И тогда в наших голых, обобранных войной жилищах осталось то, что по тогдашним меркам не имело никакой цены: каменные шкатулки, вазочки, подсвечники, Опечатки, пресс-папье, лоточки, олешки, собачки, горки, ножи для разрезания бумаги, панно, картинки и просто камни, друзы хрусталя, малахитовые плашки… За них не давали ничего.
Весь этот бесценный камень стал выбывать из жизни где-то в ранних 60-х, когда понемногу начали сносить страшные военные бараки и выносить старые вещи… Иной раз вместе с каменной мелочью. Вот тогда и кончились знаменитые уральские горки, собранные из разных камней, с непременной пещеркой внутри. А до того стояли чуть ли не в каждом доме, как знак принадлежности человека этой земле.
На Урале отношения с камнем были сдвинуты в сторону нравственную, философскую и, в сущности, являлись тестом на человеческое достоинство. Это в полной мере распространялось и на искусственные (плавленные, выращенные и т. д.) камни: фальшивые камни — фальшивые люди. Знаменитый хит — незаконную добычу изумрудов — здесь воровством никогда не считали. То было мировоззрение, образ жизни, признание своего родства с землей и естественного права пользоваться ее дарами. Мало кто из хитников разбогател по-настоящему: не о том заботились. Писатели Д. Н. Мамин-Сибиряк и А. Шубин, много писавшие о добытчиках и обработчиках камня, подтверждают, что людей, сделавших большие деньги на камне, здесь не любили и не уважали. Бодрые «кожаны», совершено лишенные доблестей старых горщиков и торгующие камушками и на месте, и с вывозом от Екатеринбурга до Парижа, по мере обогащения как бы утрачивали свою уральскую сущность. Но именно на ней настаивал Д. Зверев, когда, продав в городе камни, возвращался в родные Колташи с подводами пряников: «Пусть у всех радость будет»; земля общая — и праздник должен быть общим.

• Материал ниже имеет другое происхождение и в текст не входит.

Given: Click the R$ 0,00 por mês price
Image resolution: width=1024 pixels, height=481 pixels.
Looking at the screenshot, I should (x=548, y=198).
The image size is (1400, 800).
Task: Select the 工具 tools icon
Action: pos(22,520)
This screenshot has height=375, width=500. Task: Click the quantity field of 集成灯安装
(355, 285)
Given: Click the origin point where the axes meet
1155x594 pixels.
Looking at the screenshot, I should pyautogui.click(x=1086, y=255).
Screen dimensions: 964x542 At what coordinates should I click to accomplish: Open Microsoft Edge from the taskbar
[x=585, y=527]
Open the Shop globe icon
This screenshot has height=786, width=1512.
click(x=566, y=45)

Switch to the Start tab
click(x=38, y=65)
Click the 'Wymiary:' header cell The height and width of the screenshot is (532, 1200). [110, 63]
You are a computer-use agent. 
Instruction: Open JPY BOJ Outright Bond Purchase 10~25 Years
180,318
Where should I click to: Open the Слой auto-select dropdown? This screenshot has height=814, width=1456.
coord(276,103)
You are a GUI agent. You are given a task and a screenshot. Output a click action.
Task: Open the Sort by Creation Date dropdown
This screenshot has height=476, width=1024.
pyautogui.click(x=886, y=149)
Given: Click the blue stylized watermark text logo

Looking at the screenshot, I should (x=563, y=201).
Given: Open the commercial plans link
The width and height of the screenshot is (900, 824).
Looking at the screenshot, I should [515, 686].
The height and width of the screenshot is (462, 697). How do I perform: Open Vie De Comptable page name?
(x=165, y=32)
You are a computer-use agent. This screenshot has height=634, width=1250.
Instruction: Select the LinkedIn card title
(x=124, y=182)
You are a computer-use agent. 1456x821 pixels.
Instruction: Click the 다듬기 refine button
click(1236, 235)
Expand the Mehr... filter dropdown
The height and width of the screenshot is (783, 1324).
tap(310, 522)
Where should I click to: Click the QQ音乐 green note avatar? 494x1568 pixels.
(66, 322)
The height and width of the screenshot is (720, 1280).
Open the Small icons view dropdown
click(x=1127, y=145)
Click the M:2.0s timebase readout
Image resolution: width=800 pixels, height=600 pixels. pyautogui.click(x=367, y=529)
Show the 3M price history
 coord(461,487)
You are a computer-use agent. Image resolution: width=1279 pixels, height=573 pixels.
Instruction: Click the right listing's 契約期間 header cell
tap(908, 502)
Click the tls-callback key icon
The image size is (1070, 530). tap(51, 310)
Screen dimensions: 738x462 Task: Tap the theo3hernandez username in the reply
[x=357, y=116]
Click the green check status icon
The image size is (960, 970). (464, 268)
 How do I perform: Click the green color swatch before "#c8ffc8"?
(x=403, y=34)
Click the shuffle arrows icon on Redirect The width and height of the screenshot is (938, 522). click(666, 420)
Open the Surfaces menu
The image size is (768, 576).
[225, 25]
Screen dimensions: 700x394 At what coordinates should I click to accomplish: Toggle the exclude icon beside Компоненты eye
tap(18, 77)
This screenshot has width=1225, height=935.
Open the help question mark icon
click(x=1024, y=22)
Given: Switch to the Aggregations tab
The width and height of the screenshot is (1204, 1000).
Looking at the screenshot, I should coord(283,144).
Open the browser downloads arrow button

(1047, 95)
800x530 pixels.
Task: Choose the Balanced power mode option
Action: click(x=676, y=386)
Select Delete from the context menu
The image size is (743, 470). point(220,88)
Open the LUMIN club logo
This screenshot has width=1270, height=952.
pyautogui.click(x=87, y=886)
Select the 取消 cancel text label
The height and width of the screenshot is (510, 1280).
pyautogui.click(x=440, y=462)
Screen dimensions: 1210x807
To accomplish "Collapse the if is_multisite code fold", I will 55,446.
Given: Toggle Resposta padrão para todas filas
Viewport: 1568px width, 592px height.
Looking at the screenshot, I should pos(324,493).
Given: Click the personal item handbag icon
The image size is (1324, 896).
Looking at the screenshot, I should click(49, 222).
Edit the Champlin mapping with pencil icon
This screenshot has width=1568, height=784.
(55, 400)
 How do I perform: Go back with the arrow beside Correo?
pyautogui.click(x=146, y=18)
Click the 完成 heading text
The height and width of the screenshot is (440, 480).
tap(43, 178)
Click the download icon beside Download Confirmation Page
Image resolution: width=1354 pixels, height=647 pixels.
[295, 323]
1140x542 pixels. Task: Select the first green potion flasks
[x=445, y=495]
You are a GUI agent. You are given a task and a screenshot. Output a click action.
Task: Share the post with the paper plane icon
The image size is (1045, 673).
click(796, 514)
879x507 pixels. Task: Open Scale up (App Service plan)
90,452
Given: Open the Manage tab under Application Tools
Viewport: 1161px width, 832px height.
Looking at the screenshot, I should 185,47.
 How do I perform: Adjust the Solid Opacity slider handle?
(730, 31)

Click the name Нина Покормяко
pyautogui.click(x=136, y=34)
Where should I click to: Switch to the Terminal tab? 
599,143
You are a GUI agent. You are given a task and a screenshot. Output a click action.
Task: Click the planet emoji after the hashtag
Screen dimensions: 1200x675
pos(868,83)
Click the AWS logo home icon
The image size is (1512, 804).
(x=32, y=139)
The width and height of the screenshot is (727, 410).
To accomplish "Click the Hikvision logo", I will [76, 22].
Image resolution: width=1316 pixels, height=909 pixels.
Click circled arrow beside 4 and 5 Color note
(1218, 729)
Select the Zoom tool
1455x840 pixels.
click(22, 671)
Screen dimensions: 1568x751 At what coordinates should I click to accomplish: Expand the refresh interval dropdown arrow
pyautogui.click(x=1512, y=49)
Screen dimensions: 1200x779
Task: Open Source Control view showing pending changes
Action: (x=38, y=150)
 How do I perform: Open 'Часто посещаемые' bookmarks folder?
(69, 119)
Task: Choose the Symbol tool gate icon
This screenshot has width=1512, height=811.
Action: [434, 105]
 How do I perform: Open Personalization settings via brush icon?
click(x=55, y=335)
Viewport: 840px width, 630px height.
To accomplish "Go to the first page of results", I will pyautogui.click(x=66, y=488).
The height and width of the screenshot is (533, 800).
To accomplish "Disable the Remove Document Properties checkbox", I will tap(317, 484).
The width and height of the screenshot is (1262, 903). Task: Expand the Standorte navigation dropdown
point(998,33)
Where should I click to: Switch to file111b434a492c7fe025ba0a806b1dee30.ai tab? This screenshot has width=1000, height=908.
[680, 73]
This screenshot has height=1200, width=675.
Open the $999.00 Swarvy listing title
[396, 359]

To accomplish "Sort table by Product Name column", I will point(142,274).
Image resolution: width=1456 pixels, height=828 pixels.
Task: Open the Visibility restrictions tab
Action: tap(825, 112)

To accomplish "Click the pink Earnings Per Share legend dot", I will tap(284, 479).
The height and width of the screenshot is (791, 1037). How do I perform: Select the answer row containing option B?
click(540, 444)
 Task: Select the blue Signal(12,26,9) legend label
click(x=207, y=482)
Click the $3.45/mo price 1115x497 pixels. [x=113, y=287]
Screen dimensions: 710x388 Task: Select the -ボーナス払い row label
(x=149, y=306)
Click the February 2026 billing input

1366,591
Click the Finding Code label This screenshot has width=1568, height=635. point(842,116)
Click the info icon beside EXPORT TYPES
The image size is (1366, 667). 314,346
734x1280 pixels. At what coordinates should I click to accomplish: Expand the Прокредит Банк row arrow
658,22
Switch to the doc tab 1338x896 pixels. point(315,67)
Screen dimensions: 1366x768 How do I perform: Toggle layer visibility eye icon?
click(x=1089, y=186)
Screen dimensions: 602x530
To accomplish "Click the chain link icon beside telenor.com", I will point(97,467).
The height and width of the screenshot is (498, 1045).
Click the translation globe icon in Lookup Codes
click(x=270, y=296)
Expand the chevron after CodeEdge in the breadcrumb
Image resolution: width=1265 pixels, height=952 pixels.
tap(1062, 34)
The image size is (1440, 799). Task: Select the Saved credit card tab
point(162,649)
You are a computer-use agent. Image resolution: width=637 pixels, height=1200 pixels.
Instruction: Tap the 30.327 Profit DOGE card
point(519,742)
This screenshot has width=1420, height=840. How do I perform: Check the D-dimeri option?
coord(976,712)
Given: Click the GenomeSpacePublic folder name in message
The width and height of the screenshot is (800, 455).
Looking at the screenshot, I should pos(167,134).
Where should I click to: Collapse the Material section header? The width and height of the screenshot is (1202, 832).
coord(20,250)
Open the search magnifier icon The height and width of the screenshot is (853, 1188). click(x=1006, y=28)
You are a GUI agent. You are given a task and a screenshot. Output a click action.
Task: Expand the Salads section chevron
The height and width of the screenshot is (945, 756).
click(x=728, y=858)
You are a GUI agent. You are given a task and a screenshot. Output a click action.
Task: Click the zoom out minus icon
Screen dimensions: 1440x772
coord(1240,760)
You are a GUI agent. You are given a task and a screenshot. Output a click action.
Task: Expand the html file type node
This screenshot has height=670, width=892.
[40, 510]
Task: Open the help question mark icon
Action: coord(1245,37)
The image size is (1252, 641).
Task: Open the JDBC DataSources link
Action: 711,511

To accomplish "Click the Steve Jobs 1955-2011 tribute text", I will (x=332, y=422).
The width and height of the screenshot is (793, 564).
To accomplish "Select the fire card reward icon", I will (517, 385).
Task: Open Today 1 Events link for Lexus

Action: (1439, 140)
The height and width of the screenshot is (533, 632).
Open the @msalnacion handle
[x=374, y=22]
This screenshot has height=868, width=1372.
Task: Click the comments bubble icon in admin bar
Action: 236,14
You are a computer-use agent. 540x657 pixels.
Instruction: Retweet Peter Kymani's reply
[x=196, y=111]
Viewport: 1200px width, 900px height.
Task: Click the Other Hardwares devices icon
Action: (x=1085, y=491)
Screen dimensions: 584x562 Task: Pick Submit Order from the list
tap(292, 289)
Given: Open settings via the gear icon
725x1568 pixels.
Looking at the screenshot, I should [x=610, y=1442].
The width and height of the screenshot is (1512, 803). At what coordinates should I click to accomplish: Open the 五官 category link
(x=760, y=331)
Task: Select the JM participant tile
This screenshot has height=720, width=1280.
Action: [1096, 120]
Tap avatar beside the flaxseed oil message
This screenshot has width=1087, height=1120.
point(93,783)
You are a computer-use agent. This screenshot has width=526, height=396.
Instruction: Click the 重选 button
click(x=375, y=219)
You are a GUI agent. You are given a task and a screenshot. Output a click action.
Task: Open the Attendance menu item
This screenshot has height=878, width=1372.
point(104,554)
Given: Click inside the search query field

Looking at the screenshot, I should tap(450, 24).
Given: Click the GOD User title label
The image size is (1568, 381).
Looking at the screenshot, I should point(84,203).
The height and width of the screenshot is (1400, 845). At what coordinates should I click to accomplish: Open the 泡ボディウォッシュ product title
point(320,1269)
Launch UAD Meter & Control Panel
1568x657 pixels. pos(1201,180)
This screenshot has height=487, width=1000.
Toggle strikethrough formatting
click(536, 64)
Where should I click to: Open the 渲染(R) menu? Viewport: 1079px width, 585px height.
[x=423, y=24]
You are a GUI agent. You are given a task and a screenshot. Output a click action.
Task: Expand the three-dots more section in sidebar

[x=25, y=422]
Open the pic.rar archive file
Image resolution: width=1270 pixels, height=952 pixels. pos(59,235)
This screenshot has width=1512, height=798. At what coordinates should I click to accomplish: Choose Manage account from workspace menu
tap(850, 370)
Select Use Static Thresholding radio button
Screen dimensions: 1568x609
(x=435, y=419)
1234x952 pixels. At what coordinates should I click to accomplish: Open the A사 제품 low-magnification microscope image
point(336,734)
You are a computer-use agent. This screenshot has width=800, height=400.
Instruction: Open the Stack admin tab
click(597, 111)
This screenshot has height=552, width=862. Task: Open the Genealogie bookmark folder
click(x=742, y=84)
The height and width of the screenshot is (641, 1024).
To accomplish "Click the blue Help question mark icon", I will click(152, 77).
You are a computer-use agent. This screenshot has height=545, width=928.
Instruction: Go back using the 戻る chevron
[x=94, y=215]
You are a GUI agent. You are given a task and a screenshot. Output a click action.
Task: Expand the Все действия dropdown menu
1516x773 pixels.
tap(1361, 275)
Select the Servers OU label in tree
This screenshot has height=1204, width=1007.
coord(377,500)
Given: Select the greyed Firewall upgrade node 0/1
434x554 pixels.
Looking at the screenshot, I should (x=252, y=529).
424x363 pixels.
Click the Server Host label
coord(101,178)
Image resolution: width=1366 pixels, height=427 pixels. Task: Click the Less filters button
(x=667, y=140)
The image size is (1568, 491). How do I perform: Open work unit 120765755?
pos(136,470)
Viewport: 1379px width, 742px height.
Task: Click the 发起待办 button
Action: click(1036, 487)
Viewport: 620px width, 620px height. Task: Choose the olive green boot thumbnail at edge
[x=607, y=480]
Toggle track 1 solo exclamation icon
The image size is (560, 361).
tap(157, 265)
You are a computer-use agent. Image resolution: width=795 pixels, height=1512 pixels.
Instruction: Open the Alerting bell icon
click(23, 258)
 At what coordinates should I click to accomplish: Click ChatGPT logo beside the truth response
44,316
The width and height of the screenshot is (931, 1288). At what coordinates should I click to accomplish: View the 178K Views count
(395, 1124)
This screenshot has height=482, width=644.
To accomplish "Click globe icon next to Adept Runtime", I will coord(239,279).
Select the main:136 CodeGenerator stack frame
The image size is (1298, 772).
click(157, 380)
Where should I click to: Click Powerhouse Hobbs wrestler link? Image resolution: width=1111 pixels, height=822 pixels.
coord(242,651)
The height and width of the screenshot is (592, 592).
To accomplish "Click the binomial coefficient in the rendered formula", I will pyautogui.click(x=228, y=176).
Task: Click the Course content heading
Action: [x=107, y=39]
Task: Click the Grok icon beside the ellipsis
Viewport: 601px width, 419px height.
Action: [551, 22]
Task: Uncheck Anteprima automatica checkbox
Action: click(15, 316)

В какой-то мере это живо и сегодня, и до сих пор здесь с гордостью говорят о тем, что на уральских изумрудах никому нажиться не удалось. Однажды, случайно услышав разговор двух деловых людей, в ходе которого настойчиво повторялось: «Кто же такие деньги в изумруды вкладывает — пропадет же все», я не утерпела и спросила, почему пропадет, и получила ответ, совершенно меня удовлетворивший: «А потому».
Если говорить об отношении к камню и каменным кладам, то «Малахитовая шкатулка» и впрямь энциклопедия уральской жизни, ибо объясняет все: где искать, что, как читать тайные знаки, чего опасаться, на что надеяться, сколько брать и — главное — брать ли… Встреча с кладом — дело одинокое, тайное, клад оставляет человека один на один с землей, и не всякий это вынесет. У Бажова клад — механизм отбора: клад достается человеку не просто хорошему, но способному выполнить все загодя оговоренные — условия, вплоть до последнего: брать только то, что подают прямо в руки. Клад — проявление тайной силы, порой откровенная демонстрация невероятных чудес и превращений: лесные ягоды оборачиваются самоцветами, самоцветы — смрадным прахом, сияющие камушки летят из-под козлиного копыта и уходят под снег; что же касается тайных знаков, филинов, змей, лисиц, болотных старух и черных кошек с зелеными глазами, то они естественно подвержены метаморфозам, поскольку изначально хозяева и слуги, стражники и поводыри.
Бывальщины про клады до сих пор живы, и количество их пополняется.
Этот рассказ записан в деревне Северной Верхне-Салдинского района в 1880 г. «Жило у нас два соседа. Один-от вот и был работный да удалой, а другой — скупой да ленивый. Надумали они клад вместе искать. День искали — не нашли, второй искали — не нашли, на третий-то приходит скупущий к соседу и зовет его клад искать, а тот говорит: „А не пойду. Бог захочет дать, дак домой принесет“. И не пошел. А скупущий-то побежал клад искать: жадность в ем заговорила. Да зря только и проваландался. А когда ворочался домой мимо соседского-то дома, и вспомнил слова, что бог-от сам клад принесет: нашел дохлую кошку на дороге да и кинул ему в окно, посмеялся еще: „На, дескать, клад!“ А кошка возьми да и рассыпься золотом. Вот как бывает».